Description of the task: Copy out every one of the rows below word for word, and leave the pictures out.

-- Begin --

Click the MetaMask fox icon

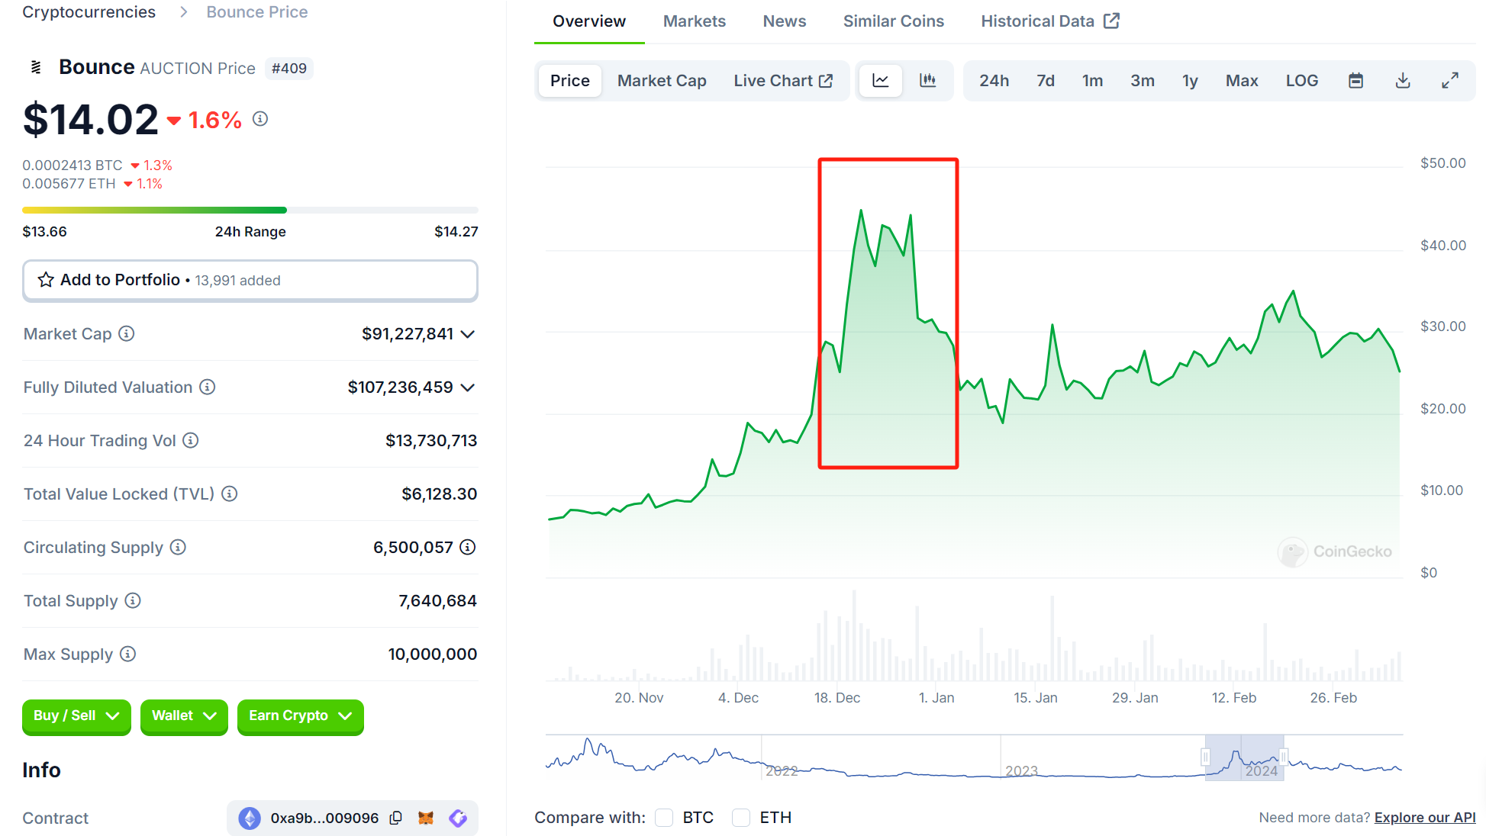tap(426, 818)
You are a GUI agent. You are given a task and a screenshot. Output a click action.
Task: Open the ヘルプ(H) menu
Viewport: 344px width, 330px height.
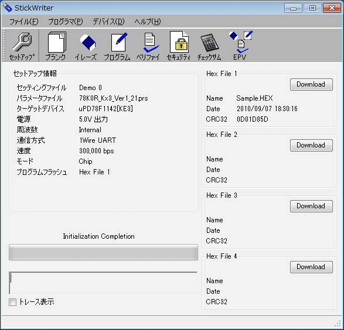click(x=148, y=22)
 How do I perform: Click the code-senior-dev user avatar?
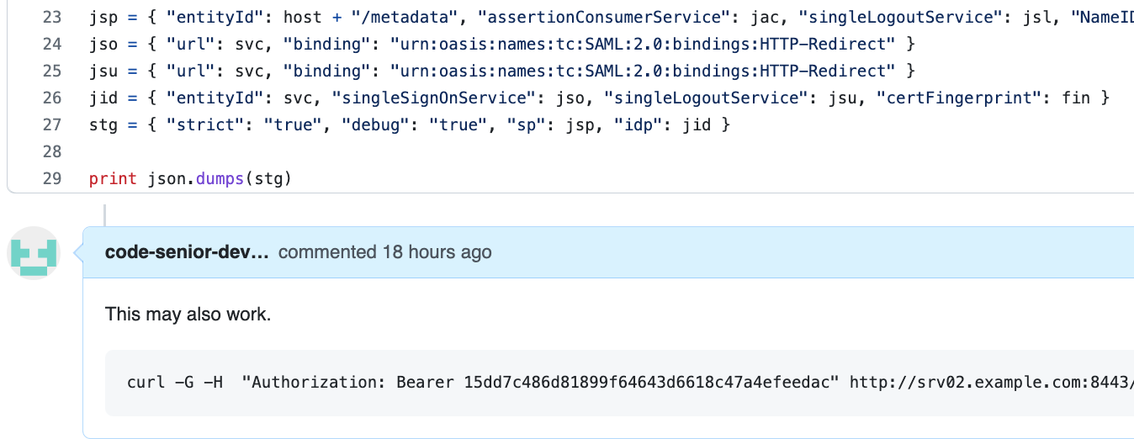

-- End --

Exercise answer:
Click the MetaMask fox icon

tap(426, 818)
You are a GUI agent. You are given a task and a screenshot. Output a click action.
Task: Open the ヘルプ(H) menu
Viewport: 344px width, 330px height.
click(x=148, y=22)
 How do I perform: Click the code-senior-dev user avatar?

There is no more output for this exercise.